TEXTE FOURNI -
####################

La demanderesse invoque, à l'appui de son pourvoi, un moyen de cassation.
Le dossier a été communiqué au procureur général.
Sur le rapport de M. Pety, conseiller, les observations de la SCP Piwnica et Molinié, avocat de Mme [E], de Me Balat, avocat de M. et Mme [G], après débats en l'audience publique du 9 janvier 2024 où étaient présents Mme Teiller, président, M. Pety, conseiller rapporteur, M. Delbano, conseiller doyen, et Mme Letourneur, greffier de chambre,
la troisième chambre civile de la Cour de cassation, composée des président et conseillers précités, après en avoir délibéré conformément à la loi, a rendu le présent arrêt.
Faits et procédure
1. Selon l'arrêt attaqué (Dijon, 15 septembre 2022) et les productions, par acte notarié du 10 mars 2017, M. et Mme [G] (les promettants) ont promis de vendre à M. [B] et à Mme [E] (les bénéficiaires) une maison d'habitation située à [Localité 4], au prix de 750 000 euros.
2. La vente était notamment soumise à la condition suspensive tenant à « l'absence de projet, travaux, vices ou servitudes révélés par les renseignements d'urbanisme, de nature à déprécier de manière significative la valeur du bien ou à nuire à l'affectation à laquelle le bénéficiaire le destinait ou d'augmenter notablement l'investissement de celui-ci de façon imprévisible pour lui. »
3. En exécution de cette promesse, les bénéficiaires ont versé au notaire la somme de 37 500 euros correspondant à la moitié de l'indemnité d'immobilisation.
4. Ayant pris connaissance d'un projet immobilier devant être implanté sur un terrain voisin, ils ont informé les promettants de leur volonté de ne pas réitérer la vente et les ont assignés en restitution de la somme versée, ainsi qu'en paiement de dommages-intérêts.

####################

INFORMATIONS FOURNIES -

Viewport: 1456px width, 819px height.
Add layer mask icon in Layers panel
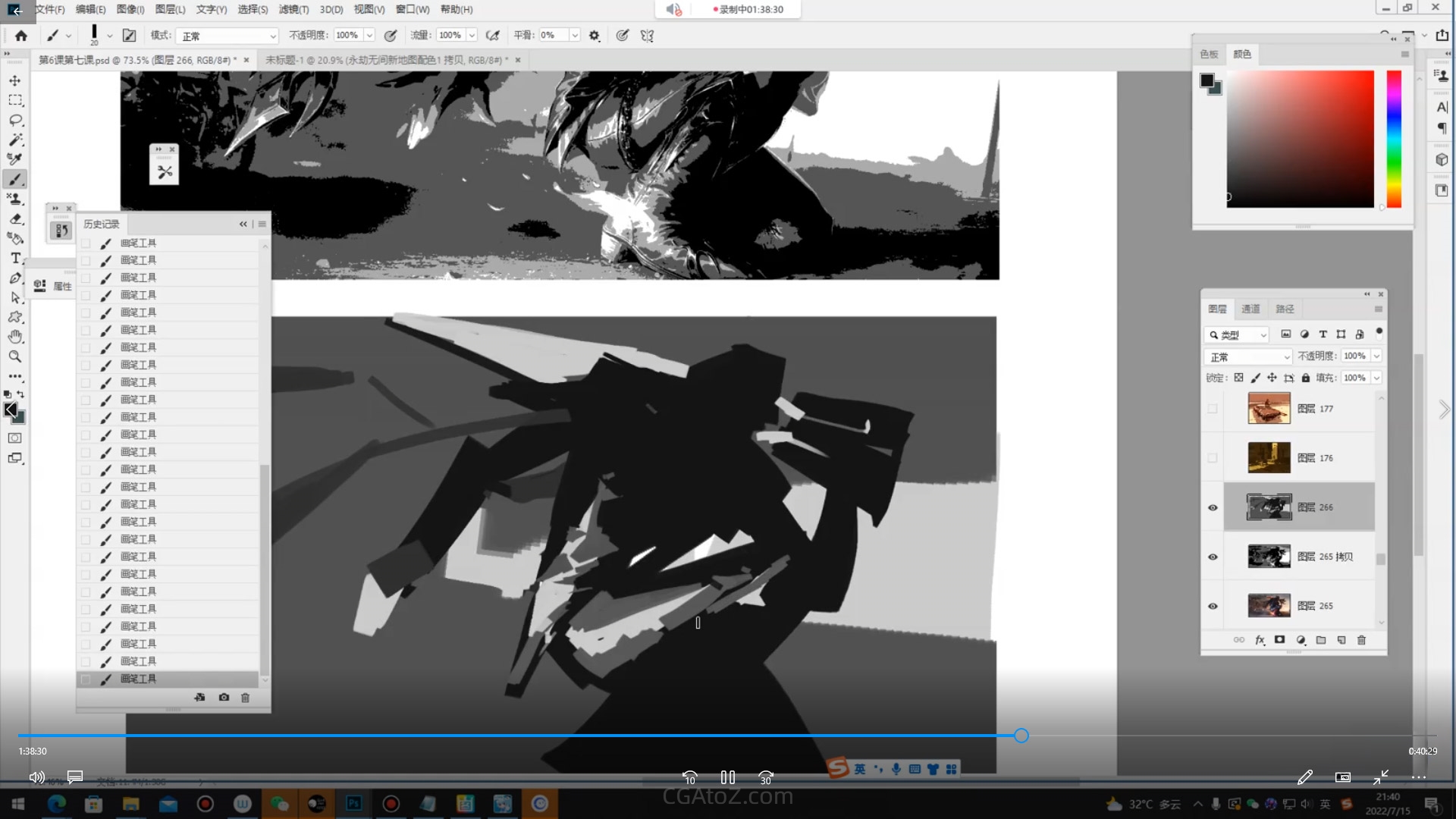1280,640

####################

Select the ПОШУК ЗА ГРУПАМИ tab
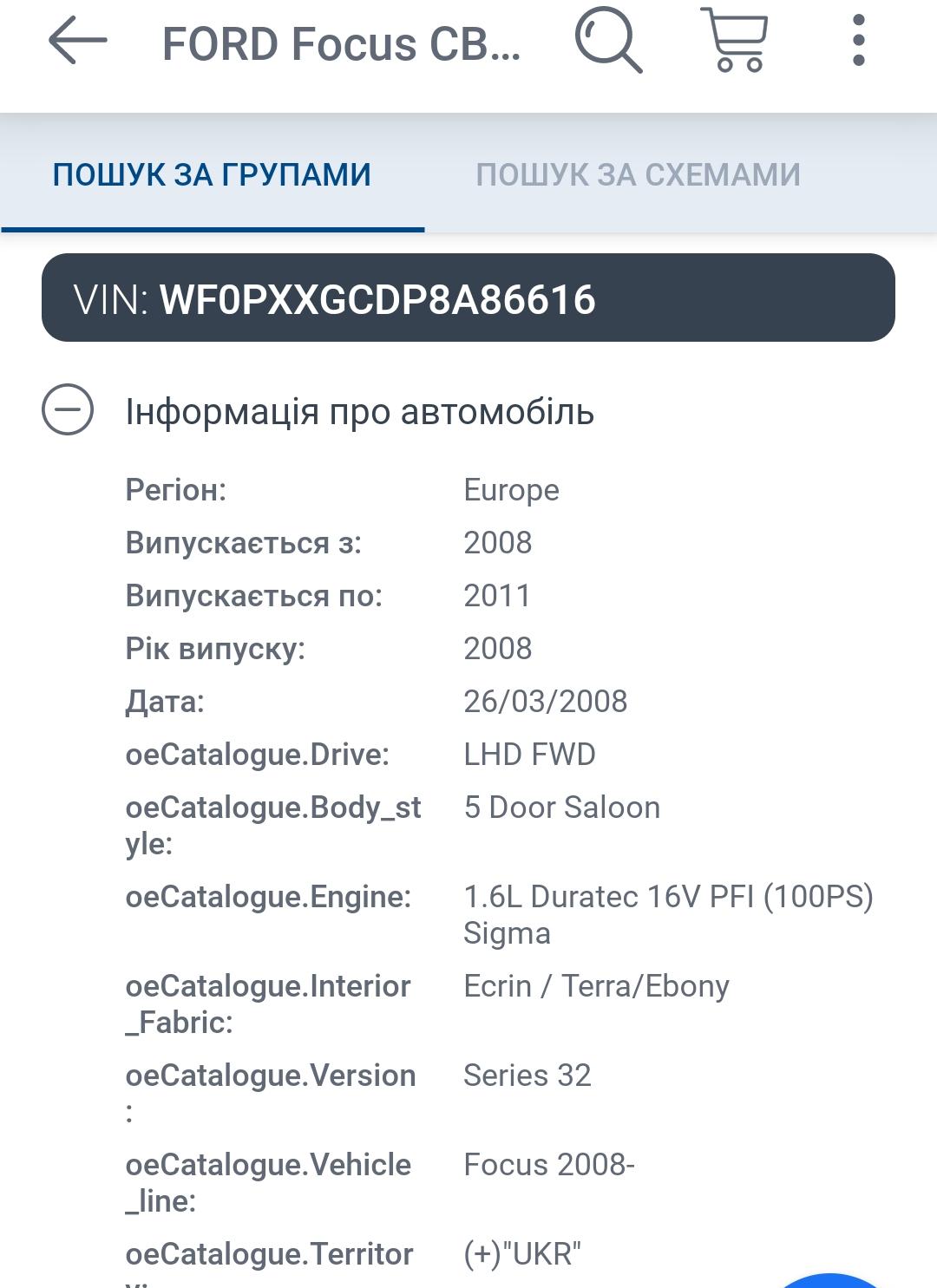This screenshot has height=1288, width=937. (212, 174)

####################

EXERCICE 1 -
D'après le texte fourni, quelle somme les bénéficiaires ont-ils versée au notaire en exécution de la promesse ?
EXERCICE 2 -
Résumez le texte fourni en deux phrases.
EXERCICE 3 -
Reproduisez le passage du texte fourni allant de « Sur le rapport » jusqu'à « le présent arrêt. ».
Le matériel présenté plus haut n'est d'aucune utilité ici.

RÉPONSE ATTENDUE 1 -
Ils ont versé 37 500 euros, soit la moitié de l'indemnité d'immobilisation.

RÉPONSE ATTENDUE 2 -
Par acte notarié du 10 mars 2017, M. et Mme [G] ont promis de vendre à M. [B] et à Mme [E] une maison d'habitation au prix de 750 000 euros, sous une condition suspensive liée notamment aux renseignements d'urbanisme, et les bénéficiaires ont versé 37 500 euros au notaire. Ayant appris qu'un projet immobilier devait être implanté sur un terrain voisin, ils ont fait savoir aux promettants qu'ils ne réitéreraient pas la vente et les ont assignés en restitution de cette somme et en paiement de dommages-intérêts.

RÉPONSE ATTENDUE 3 -
Sur le rapport de M. Pety, conseiller, les observations de la SCP Piwnica et Molinié, avocat de Mme [E], de Me Balat, avocat de M. et Mme [G], après débats en l'audience publique du 9 janvier 2024 où étaient présents Mme Teiller, président, M. Pety, conseiller rapporteur, M. Delbano, conseiller doyen, et Mme Letourneur, greffier de chambre,
la troisième chambre civile de la Cour de cassation, composée des président et conseillers précités, après en avoir délibéré conformément à la loi, a rendu le présent arrêt.